20th Silent Film Festival showcases genre classics
March 6, 2016
The Kansas Silent Film Festival had its 20th anniversary this past weekend, showing many different and seminal silent films.
The film festival is held every year as a way to provide people with an opportunity to explore film history and, by association, art history. The festival showed an array of silent films, all accompanied by talented musicians from around the country.
The weekend-long festival started Thursday, Feb. 25 at the Jayhawk Theatre. Three films were shown: “Those Awful Hats,” a D.W. Griffith short exploring the movie-going experience; “The Immigrant,” a famed Charlie Chaplin film in which he portrays his iconic character, “The Tramp,” and “It,” a Clara Bow film that defined the early 1930s in terms of women’s fashion and sexuality.
The festival moved to White Concert Hall at Washburn the following day. The first film shown was the short “Call of the Cuckoo” featuring Laurel & Hardy. Denise Morrison, a film historian from Kansas City, was the Master of Ceremonies for the night.

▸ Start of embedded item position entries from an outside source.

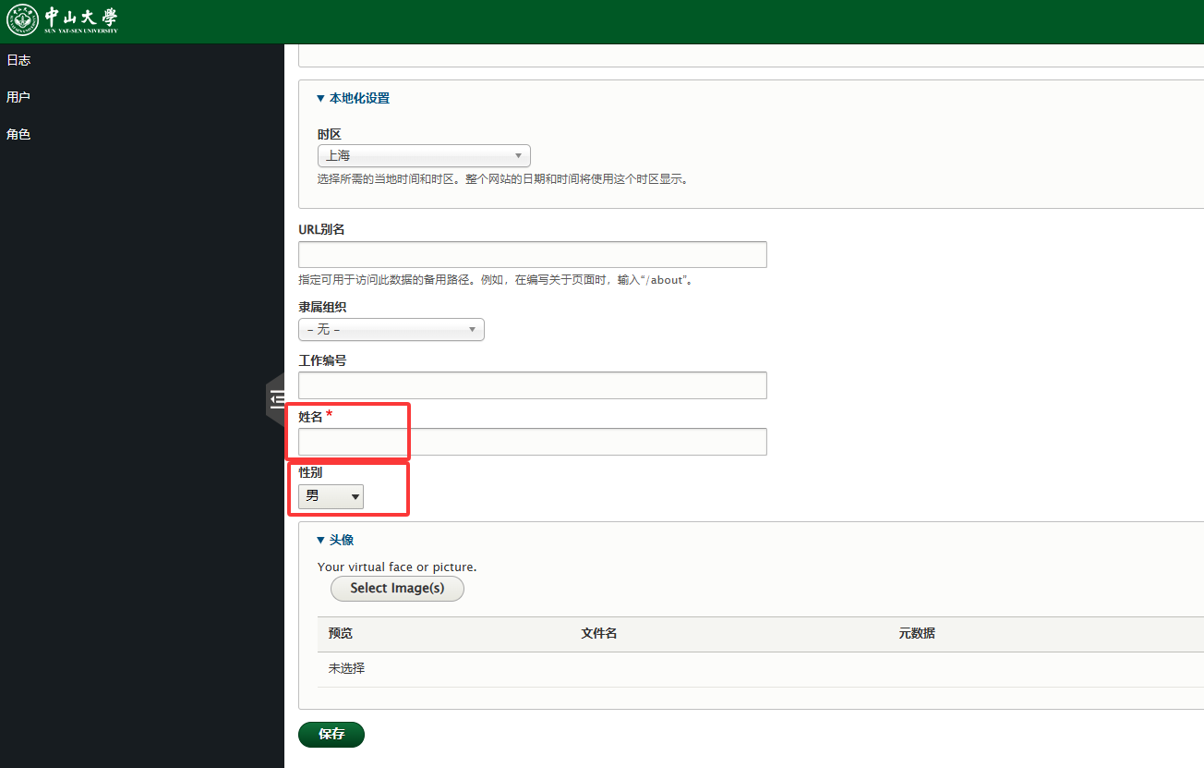The width and height of the screenshot is (1204, 768).
Task: Open the 隶属组织 dropdown
Action: pyautogui.click(x=391, y=330)
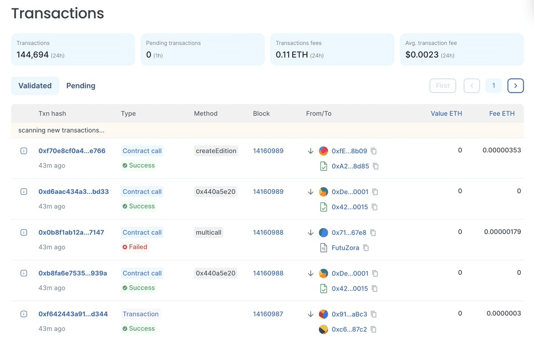Copy address 0xfE...8b09 with copy icon
Viewport: 534px width, 341px height.
coord(374,151)
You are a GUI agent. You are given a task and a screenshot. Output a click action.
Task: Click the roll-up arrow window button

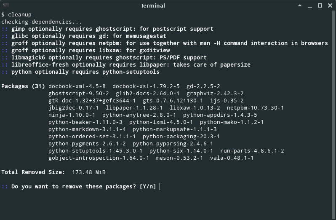tap(300, 5)
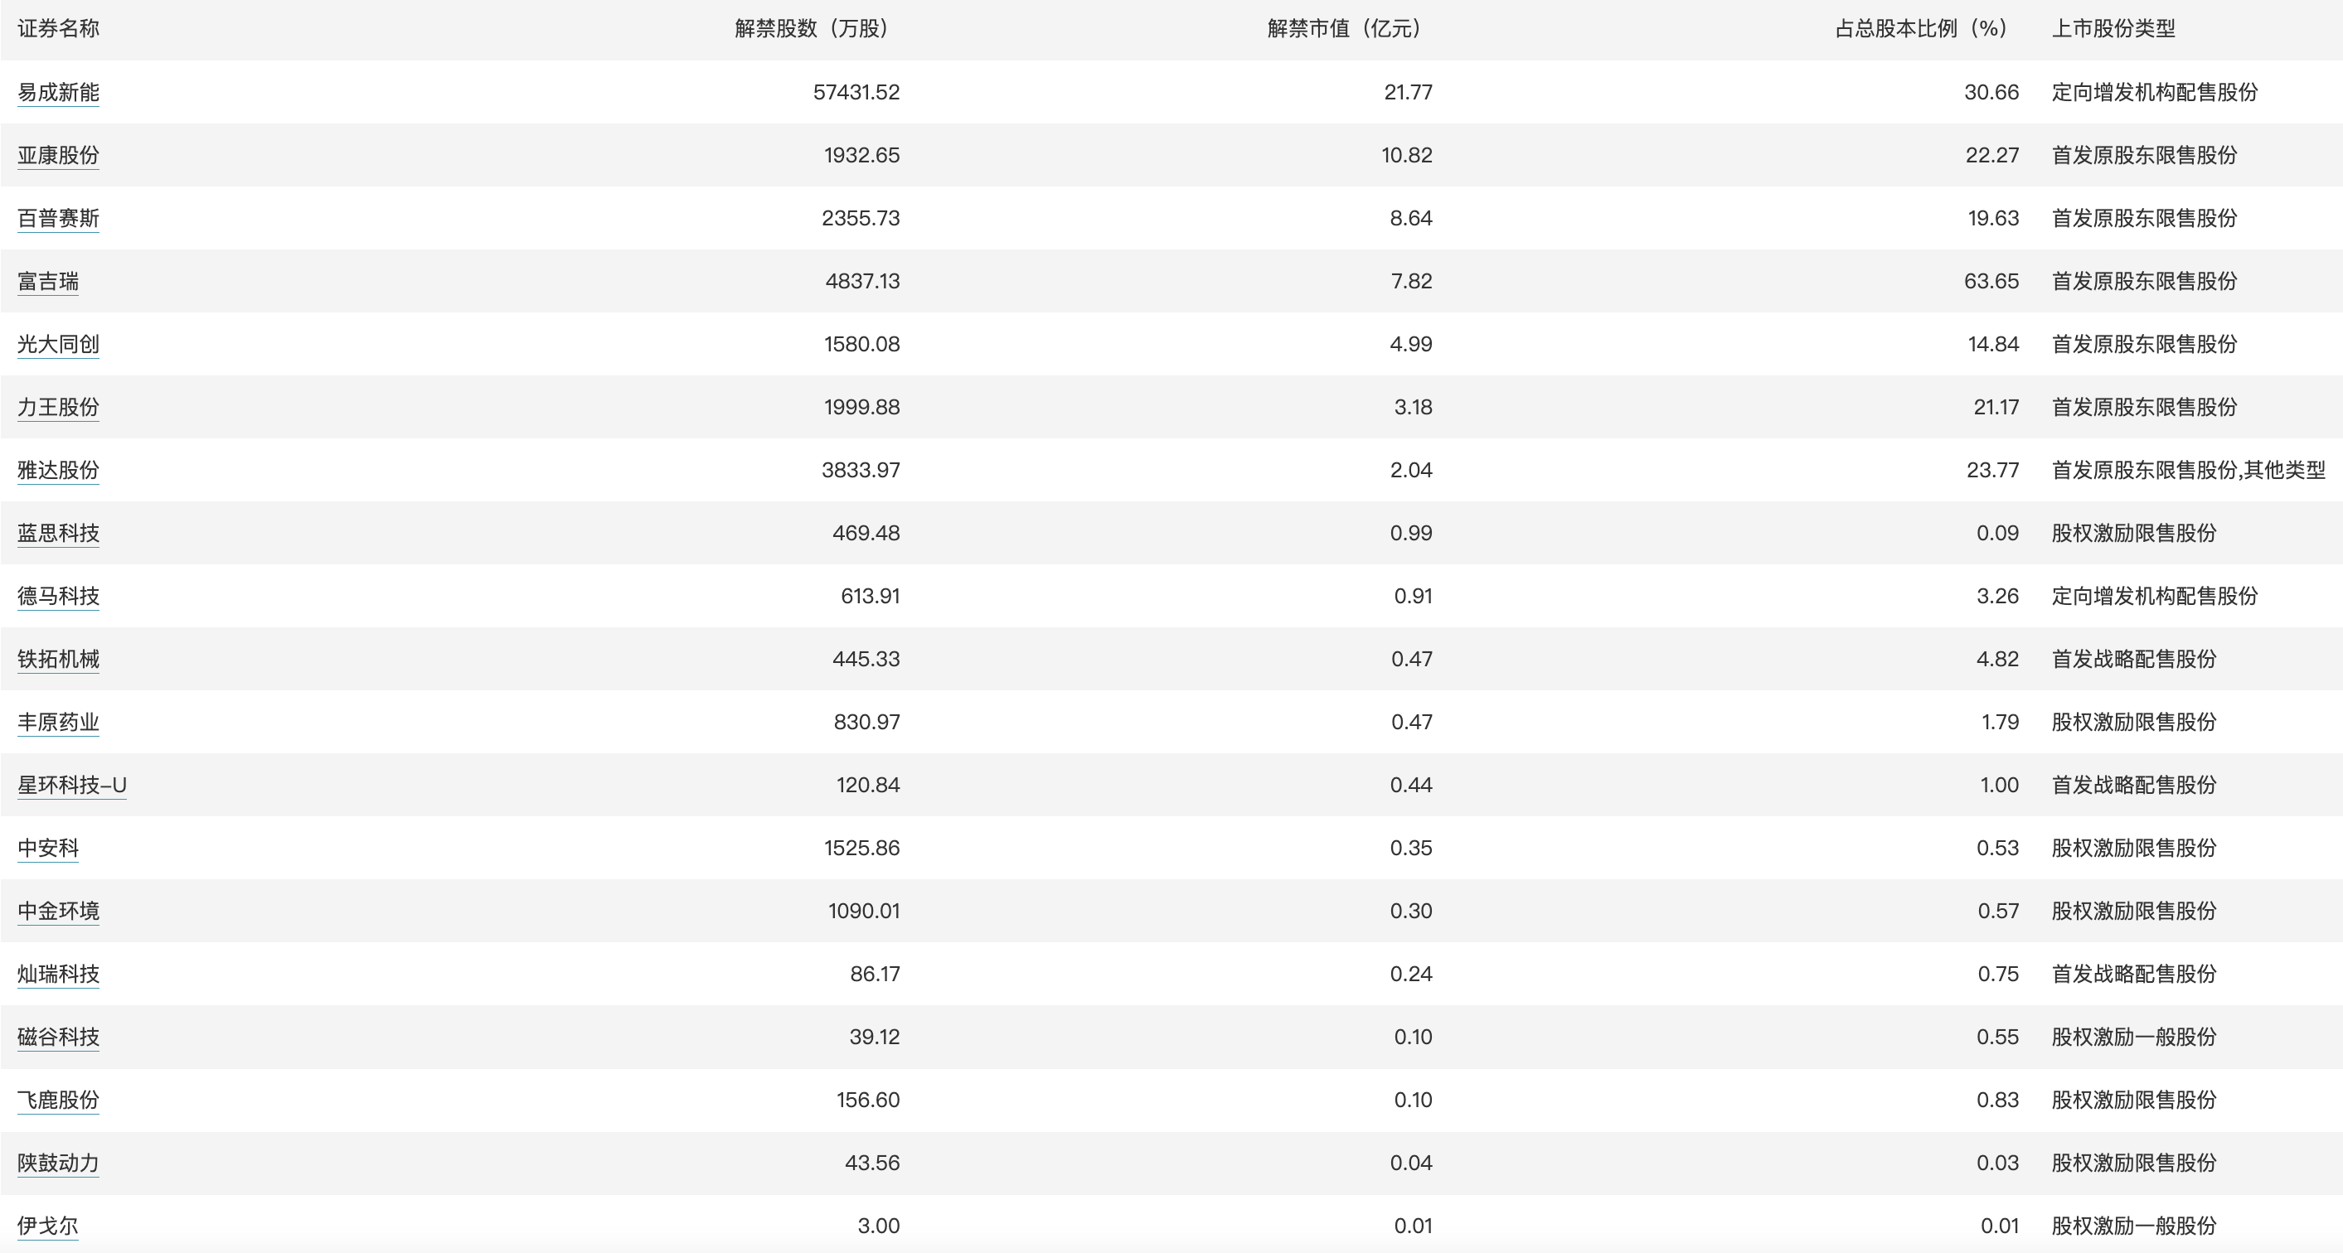Click the 伊戈尔 security name
2343x1253 pixels.
pyautogui.click(x=48, y=1226)
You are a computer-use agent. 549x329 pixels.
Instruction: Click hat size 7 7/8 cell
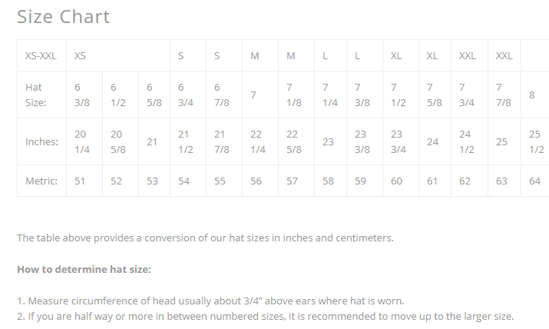coord(502,95)
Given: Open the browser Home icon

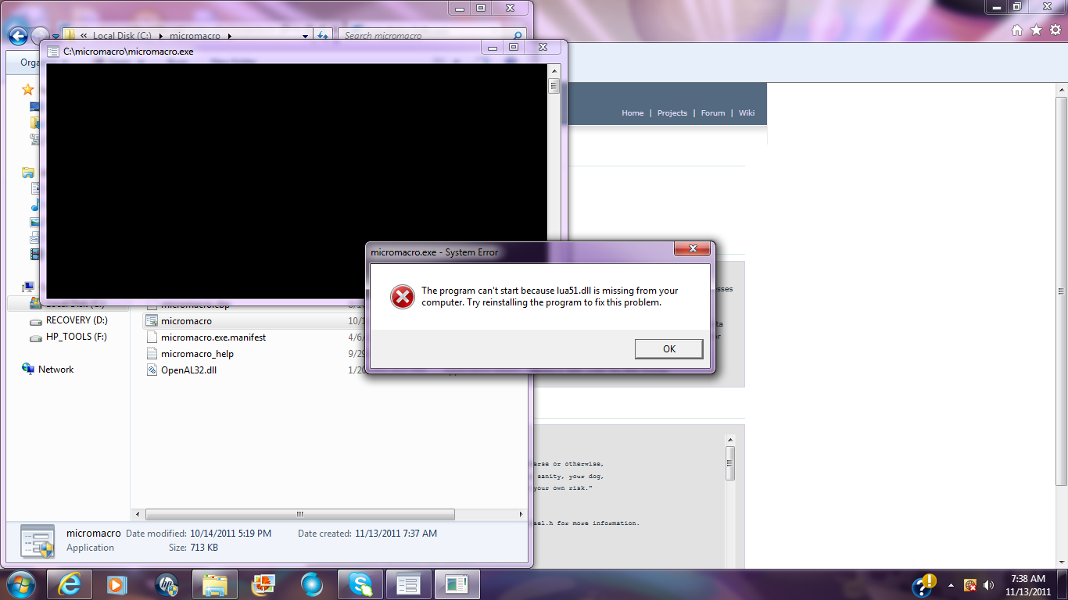Looking at the screenshot, I should click(x=1017, y=30).
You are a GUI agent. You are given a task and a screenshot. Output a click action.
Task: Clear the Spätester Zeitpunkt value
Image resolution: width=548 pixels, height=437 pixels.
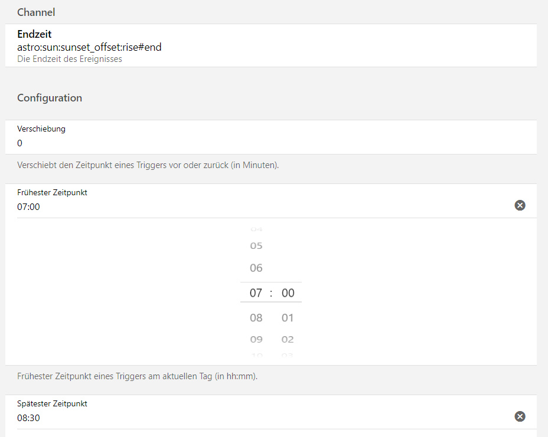[520, 416]
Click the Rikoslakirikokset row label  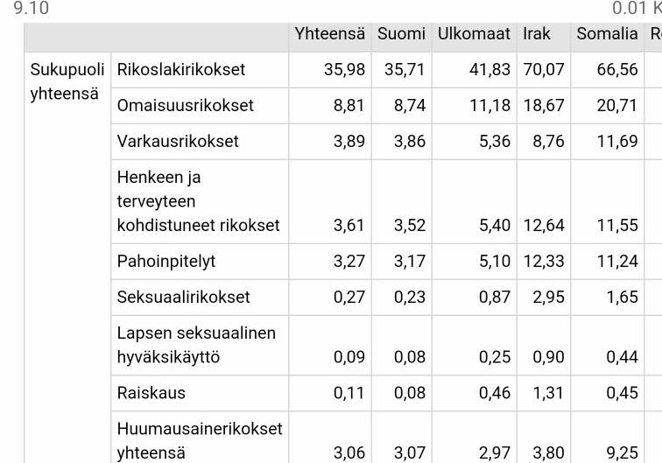(x=181, y=70)
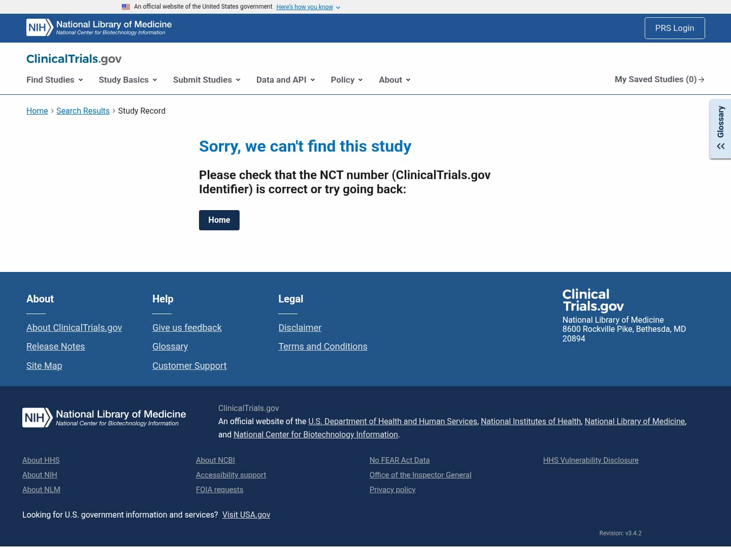Image resolution: width=731 pixels, height=548 pixels.
Task: Click the footer ClinicalTrials.gov logo
Action: [x=593, y=300]
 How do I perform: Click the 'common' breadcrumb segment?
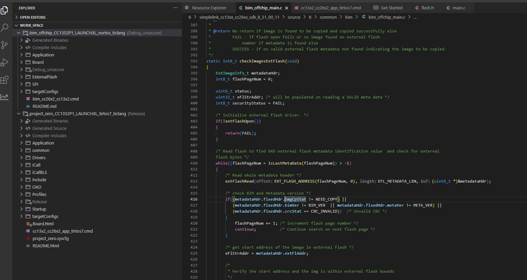pyautogui.click(x=328, y=17)

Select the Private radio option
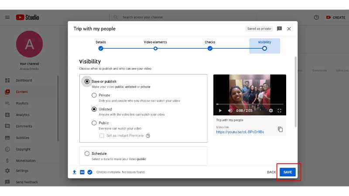coord(94,95)
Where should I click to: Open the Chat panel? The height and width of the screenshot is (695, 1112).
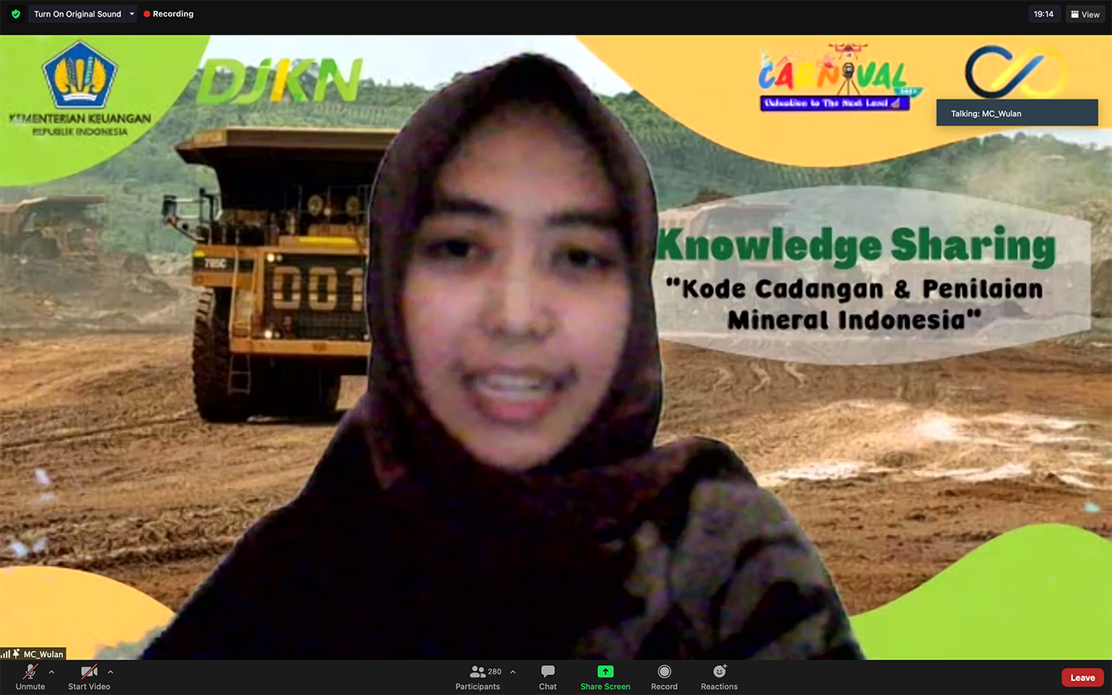(x=548, y=676)
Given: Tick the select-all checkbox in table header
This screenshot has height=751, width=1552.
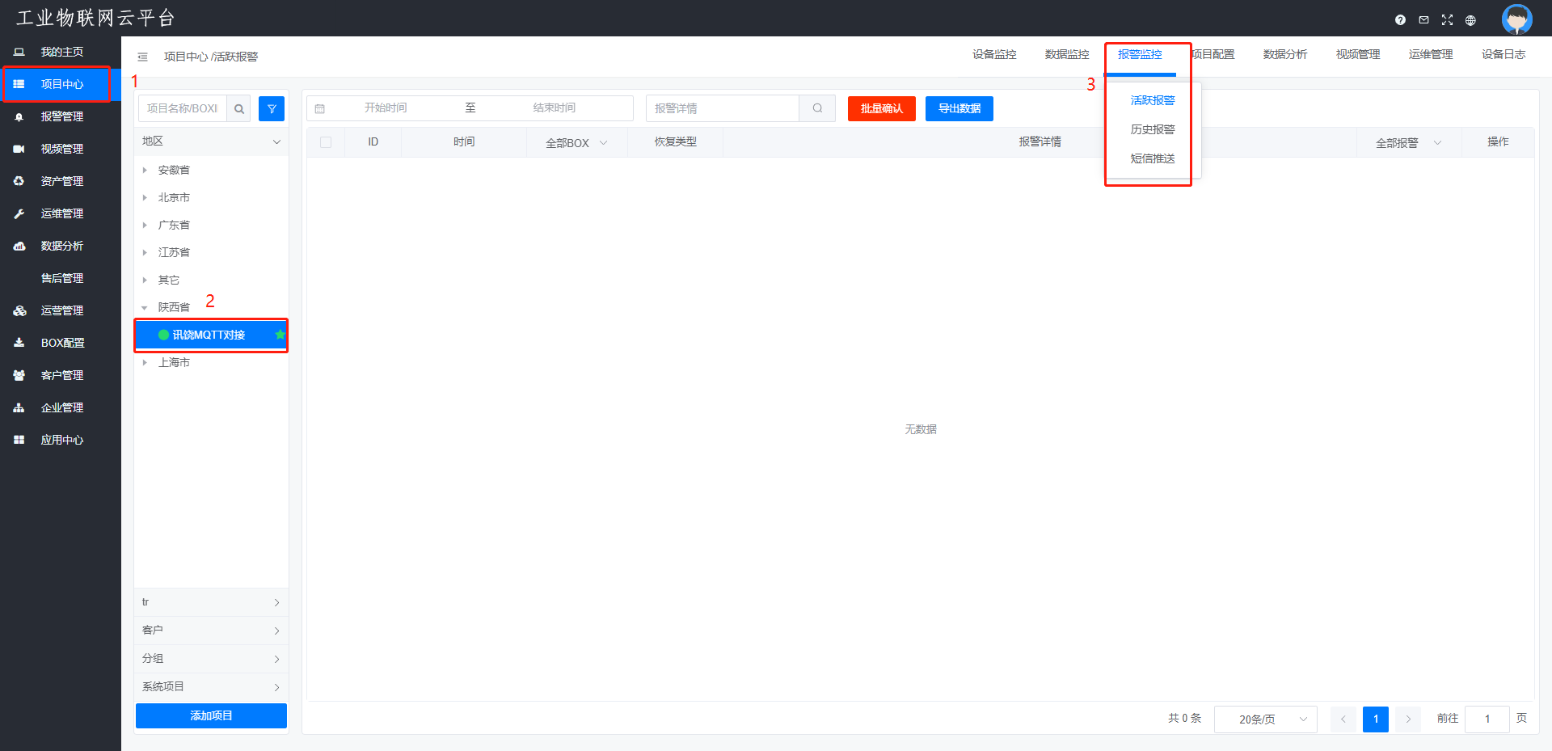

Before each film Morrison gave a short introduction. The big film of the night was “The Thief of Bagdad,” an influential film in terms of early special effects and theatric scope, and one of Douglas Fairbank’s largest and most expensive productions.
All films were projected on two vintage Eiki projectors. Richard Every served as the projectionist and film technology expert for the film festival.
“I’ve been doing this for the last 17 years. They just keep asking me,” Every said.
Every has been projecting movies since he was 10 years old.
“You start and one thing leads to another. That’s how it is for everyone who has a hobby,” Every said.
When asked if he could pick a favorite movie from the list of the films playing at the festival he said he couldn’t.
“I like them all very much,” Every said.
The festival continued Feb. 27, starting at 9 a.m. and playing movies until 10 p.m. with a few small breaks in-between.
The morning started with two silent films produced by the Soviet Union in the 1920s. “Chess Fever” is a comedy film about a man obsessed with chess. His obsession causes him to miss his wedding ceremony. His wife finds the world champion Jose Raul Capablanca, the actual world chess champion at the time, who helps them reunite their relationship.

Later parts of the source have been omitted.